On Sunday the 17th the council of policy assembled, when the despatch of the directors was read. It announced that the governor Willem Adriaan van der Stel, the secunde Samuel Elsevier, the clergyman Petrus Kalden, and the landdrost Jan Starrenburg were removed from office and ordered to proceed to Europe with the least possible delay. That everything might be conducted fairly and justly with regard to them, however, they were allowed to retain their rank and pay until they should have an opportunity of clearing themselves from the charges against them, if that was possible. The governor’s brother, Frans van der Stel, was to betake himself to some place outside of the Company’s possessions. The burghers were acquitted of the absurd charge of conspiracy, sedition, mutiny, and rebellion, they were reinstated in all their former rights and privileges, the three sent to Europe were restored to their homes at the Company’s expense, and orders were given that if any were in prison in the colony they should immediately be released. The governor was ordered to pay out of his own pocket at the rate of 6s. 8d. each for the woolled sheep he had acquired, and the wine and slaughter licenses were to be issued at once in the same manner as had been the custom before he altered them to suit his own purposes.

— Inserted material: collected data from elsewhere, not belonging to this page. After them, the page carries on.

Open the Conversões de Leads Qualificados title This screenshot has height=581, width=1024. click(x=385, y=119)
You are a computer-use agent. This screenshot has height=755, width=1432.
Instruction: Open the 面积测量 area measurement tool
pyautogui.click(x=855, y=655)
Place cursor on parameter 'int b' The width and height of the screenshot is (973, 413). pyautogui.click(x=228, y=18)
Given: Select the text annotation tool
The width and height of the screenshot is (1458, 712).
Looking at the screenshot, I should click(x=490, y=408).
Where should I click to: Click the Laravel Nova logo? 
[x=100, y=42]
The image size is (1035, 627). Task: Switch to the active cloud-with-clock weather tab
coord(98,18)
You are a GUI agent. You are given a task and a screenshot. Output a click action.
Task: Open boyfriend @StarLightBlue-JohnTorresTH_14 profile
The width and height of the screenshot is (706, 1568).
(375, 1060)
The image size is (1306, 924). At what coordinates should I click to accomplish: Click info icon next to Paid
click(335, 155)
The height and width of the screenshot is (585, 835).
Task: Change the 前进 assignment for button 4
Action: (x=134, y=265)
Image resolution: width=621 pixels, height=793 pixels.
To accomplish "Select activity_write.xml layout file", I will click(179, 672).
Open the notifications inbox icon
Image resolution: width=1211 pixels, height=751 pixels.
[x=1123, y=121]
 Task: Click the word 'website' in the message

It was announced that Louis van Assenburgh, who had previously been an officer in the army of the German emperor, had been appointed governor, and Johan Cornelis d’Ableing, recently commander at Palembang, secunde. In case neither of these should arrive in the colony at an early date, the administration was to be assumed by the independent fiscal Johan Blesius and the other members of the council of policy acting as a commission.[87]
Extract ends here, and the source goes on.